Sono andato a vedere gli spettacoli e i concerti organizzati sulle grandi barche ormeggiate lungo il fiume, sono una delle cose più pacchiane che si possano immaginare. Dimenticabili, la cosa più interessante e divertente era mischiarsi agli indiani del pubblico, non lo spettacolo!

La barca  si chiama Paradise, ed il motto scritto sul ponte è "Fun is for everyone". Hard to argue with. Di fronte è ormeggiata un'altra barca, che si chiama Swastik, ovviamente con riferimento al simbolo sacro indiano e non all'aberrazione germanica del XX secolo. Grande cartello con scritto VIETATO FOTOGRAFARE! Anche qui che non ci sono portaerei o altre installazioni militari, a meno che il porto di pescherecci non possa essere considerato tale! Un marinaio mi dice che posso fotografare all'interno, dal fondo del salone, punto dal quale ovviamente non si vede nulla se non tavoli e sedie.

Condivido lo spazio sull'ampio ponte con famiglie intere con membri di tutte le età. Parte una musica rockettara un po' trash e iniziano le danze. Prima si lanciano i bambini, poi gli uomini, mentre le donne stanno a guardare. Ad un certo punto una animatrice della serata si fa avanti ed incoraggia, sbracciandosi e chiamandole in inglese, le più timide a lasciarsi andare sulla pista da ballo.
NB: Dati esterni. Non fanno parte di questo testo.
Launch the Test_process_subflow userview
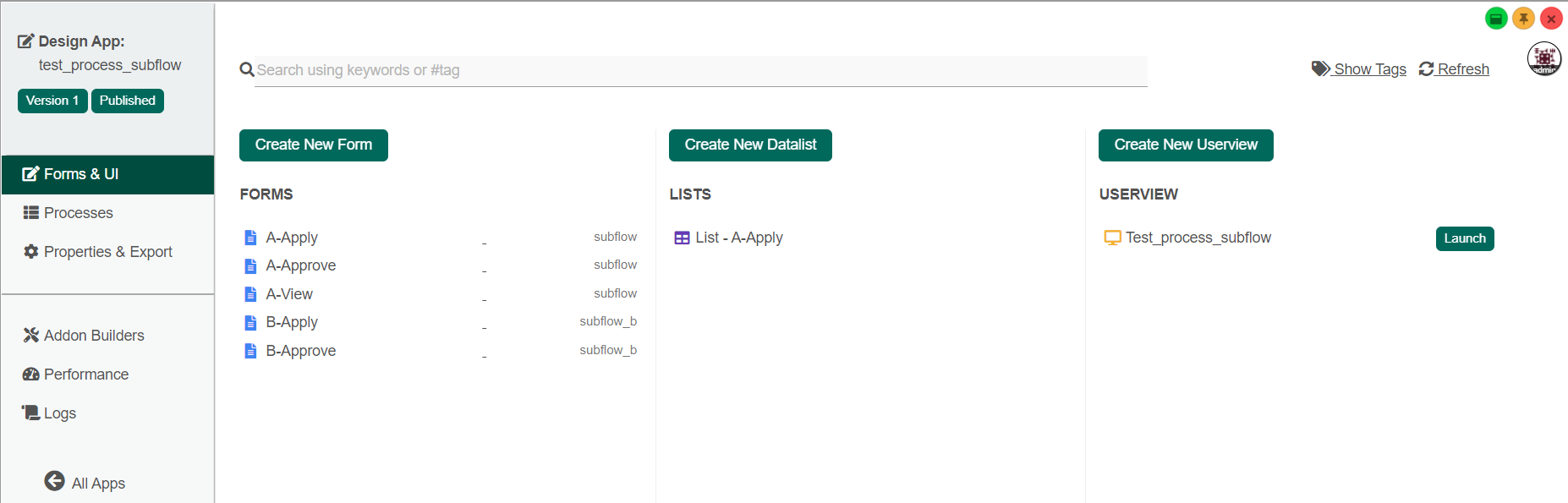This screenshot has height=503, width=1568. coord(1464,238)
I più scalmanati sono alcuni adolescenti, vestiti poveramente, saltano e rimbalzano forsennatamente sul ponte in preda all'eccitazione, non so se per la musica o altro. Il DJ aumenta il volume della musica che diventa, per me che sono solo spettatore e sognavo di godermi un intenso tramonto sul mare, un po' troppo assordante, ma gli avventori locali apprezzano.

Ciliegina sulla torta uno spettacolo di una danzatrice professionista con costume da contadina portoghese. Comincia a roteare sulla pista, gli altri le danno spazio e lei continua per una decina di minuti mentre una languida canzone portoghese sostituisce temporaneamente il trash di prima.

Scopro che molti festeggianti locali se ne infischiano del divieto e fotografano sul ponte. Giovani trentenni sono armati delle più avanzate reflex giapponesi e qualcuno brandisce videocamere digitali. Le donne più giovani sono vestite all'occidentale, con camicetta e gonna, mentre un paio di signore più avanti con gli anni sfoggiano coloratissimi sari indiani. Queste signore della nascente classe media indiana sono eleganti, ben truccate e profumate. Fanno uso di creme e cosmetici che producono pelle liscia e occhi rifinitissimi.

La sera a cena al ristorante Venite, sempre sulla 31st January road, vale la pena. Si mangia bene e ci si ritrovano tanti simpatici capelloni inanellati ed inorecchinati che pensano gli anni sessanta non siano ancora finiti – ma che rispetto agli anni sessanta hanno qualche soldo in più nel portafoglio.